As the trial of the accused killers of Ahmaud Arbery winds down, hundreds of Black pastors from around the country are expected at the Glynn County Courthouse later this morning.
Catch-up quick: Al Sharpton called on pastors to join him in Brunswick after Kevin Gough, a defense attorney, protested Sharpton’s appearance in court.
- Speaking to the judge last week Gough said: “we don’t want any more Black pastors coming in here…sitting with the victim’s family, trying to influence the jurors in this case.” The judge denied Gough’s request.

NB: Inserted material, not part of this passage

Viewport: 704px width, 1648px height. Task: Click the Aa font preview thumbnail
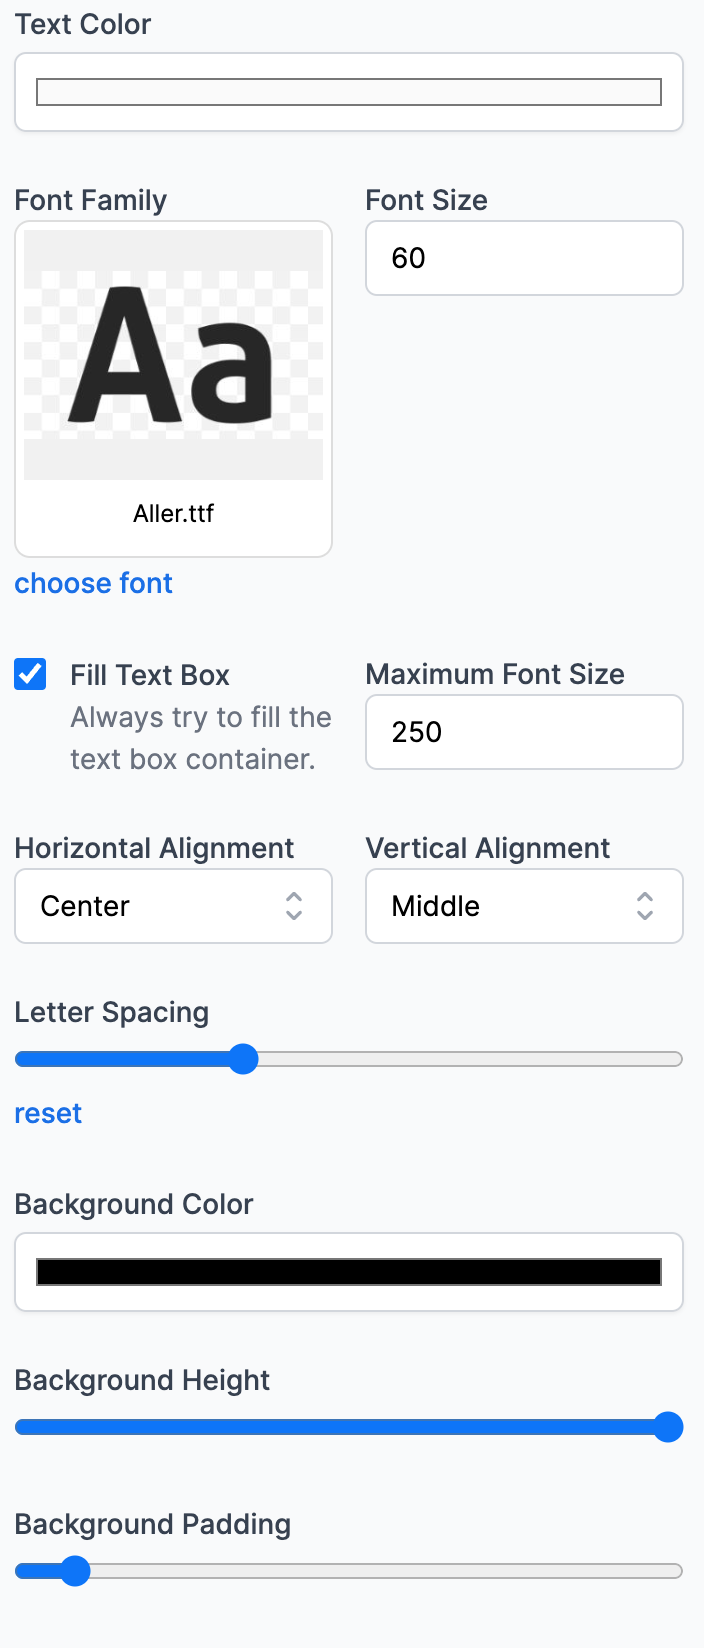173,355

What they’re saying: “We believe that everybody has a right to come down," said Glynn County Sheriff Neal Jump, who manages the courthouse security. "This courthouse is the people’s courthouse. And what one person says does not speak for me or any other people in Glynn County.”
What we’re watching: Several people told Axios they are concerned that a large group and any disruptive noise might give defense attorneys grounds to ask for a mistrial.
- These visiting pastors will join a group of local interfaith clergy who have been taking turns at the courthouse every day of the trial to offer prayer to anyone in need.
- “We know the whole world is watching us. We know they’re waiting to see if we as a community can come together beyond this moment that is pulling us apart,” said Rabbi Rachael Bergman of Temple Beth Tefilloh in Brunswick.